THE PROBLEM ▸ When you reach the line with "Where should I click to: Share" in the listing below, write out that line and every one after it exactly, and skip the pictures.

▬▬▬▬▬▬▬▬▬▬

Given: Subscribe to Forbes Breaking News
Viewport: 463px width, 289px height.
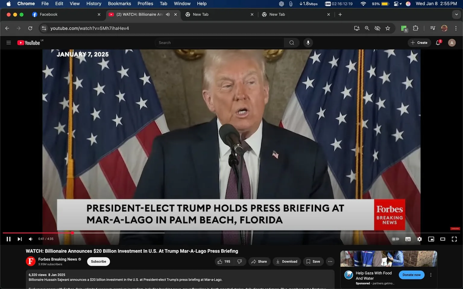Looking at the screenshot, I should [x=98, y=261].
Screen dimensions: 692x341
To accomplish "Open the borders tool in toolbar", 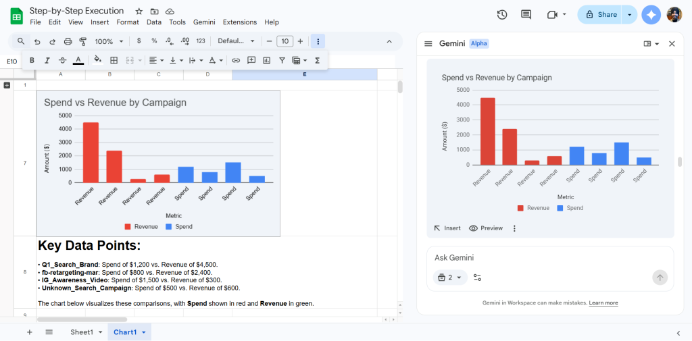I will coord(114,60).
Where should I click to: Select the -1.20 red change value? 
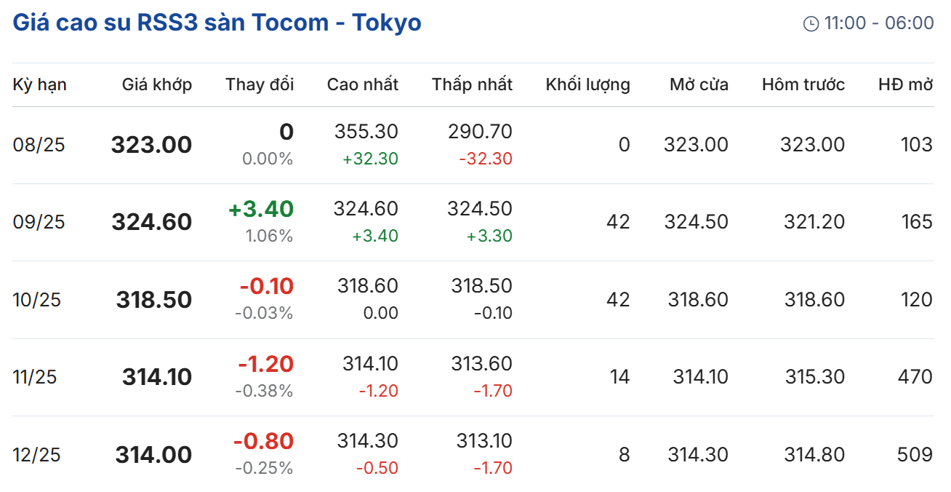(x=266, y=364)
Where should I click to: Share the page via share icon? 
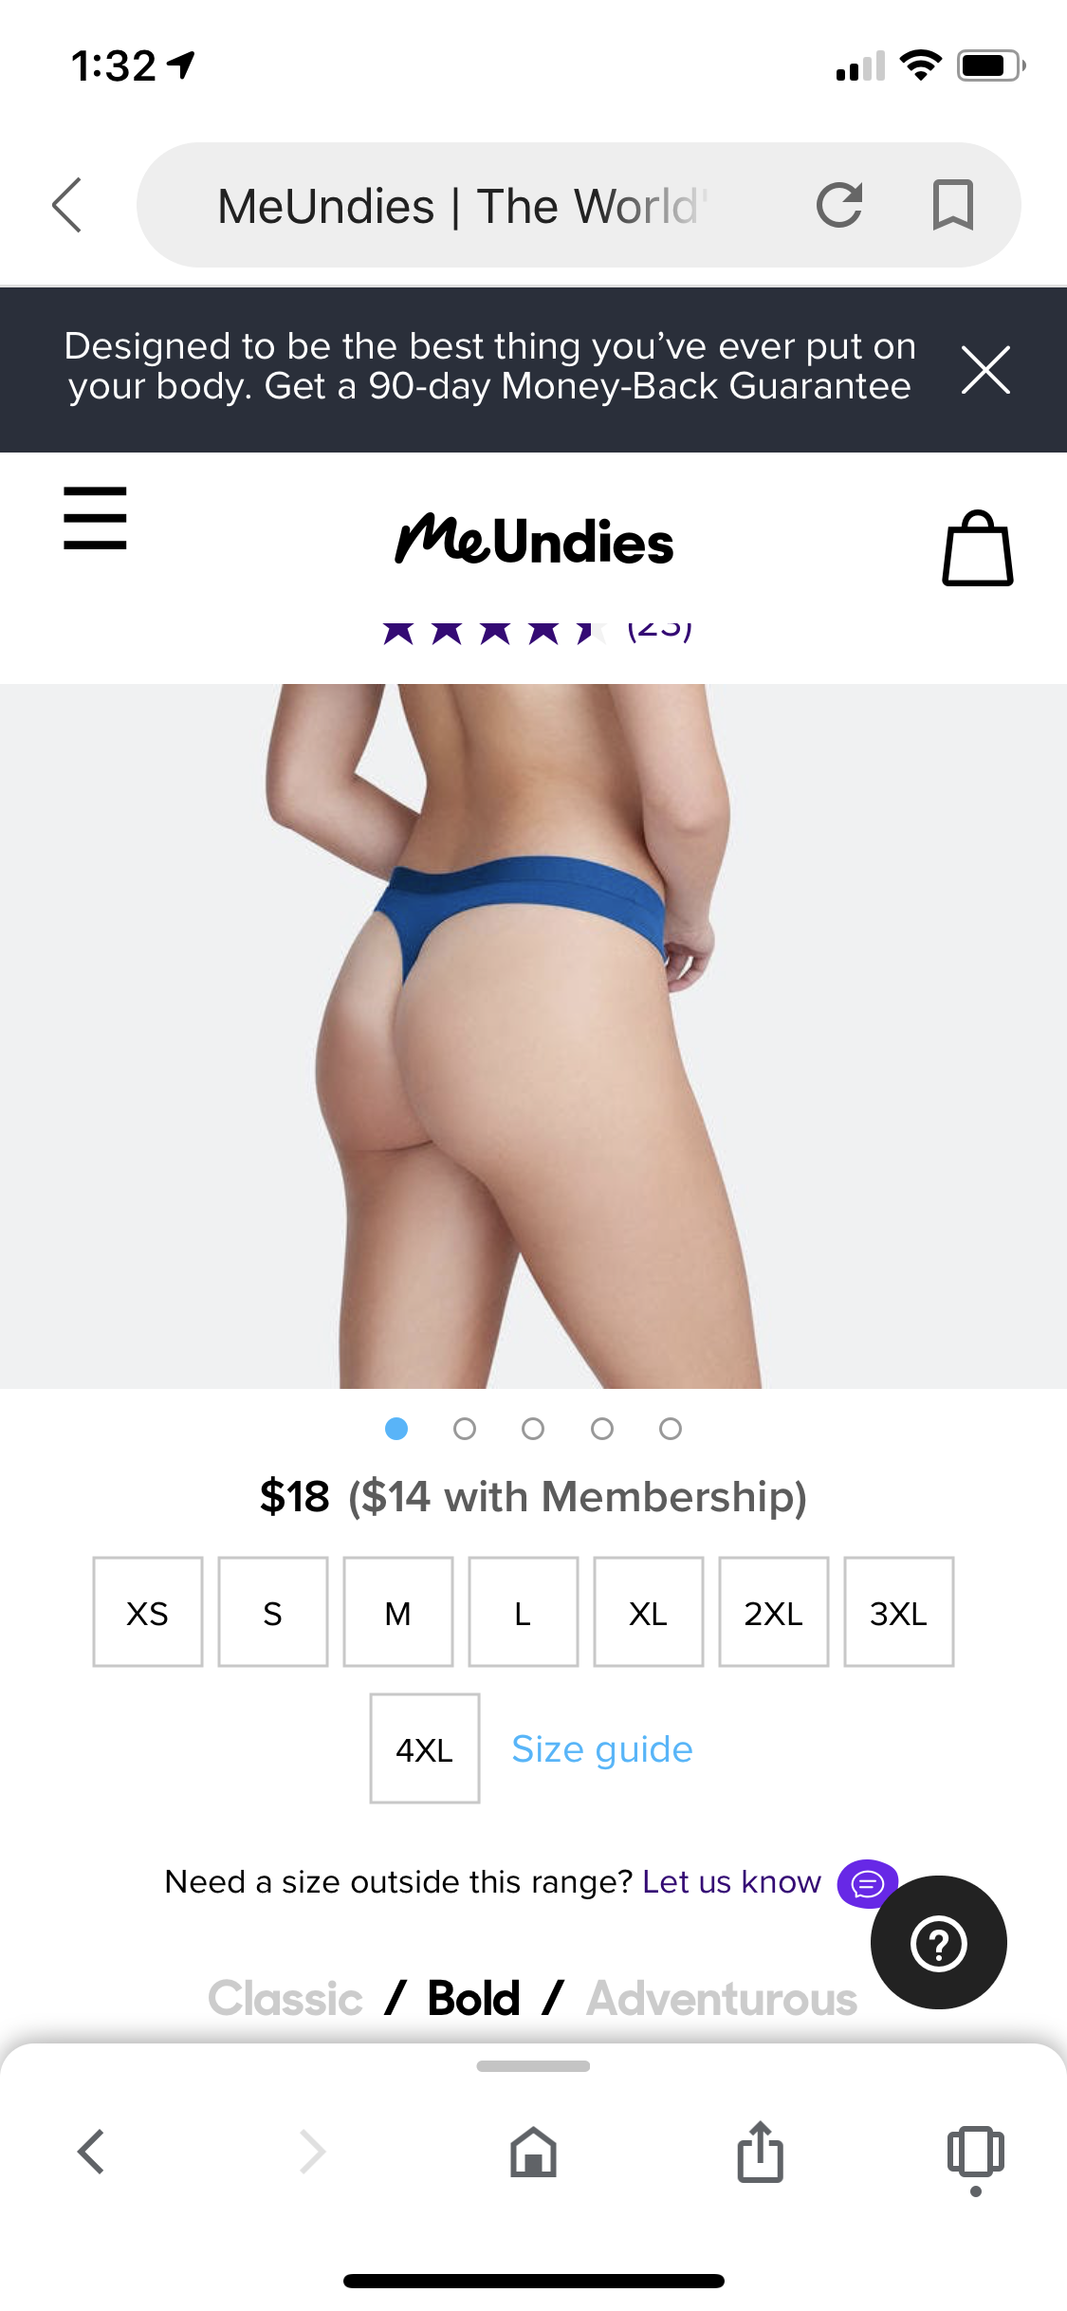point(761,2151)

▬▬▬▬▬▬▬▬▬▬

OUTPUT FOR THIS EXERCISE ▸
Where should I click to: Share the page via share icon? 
point(761,2151)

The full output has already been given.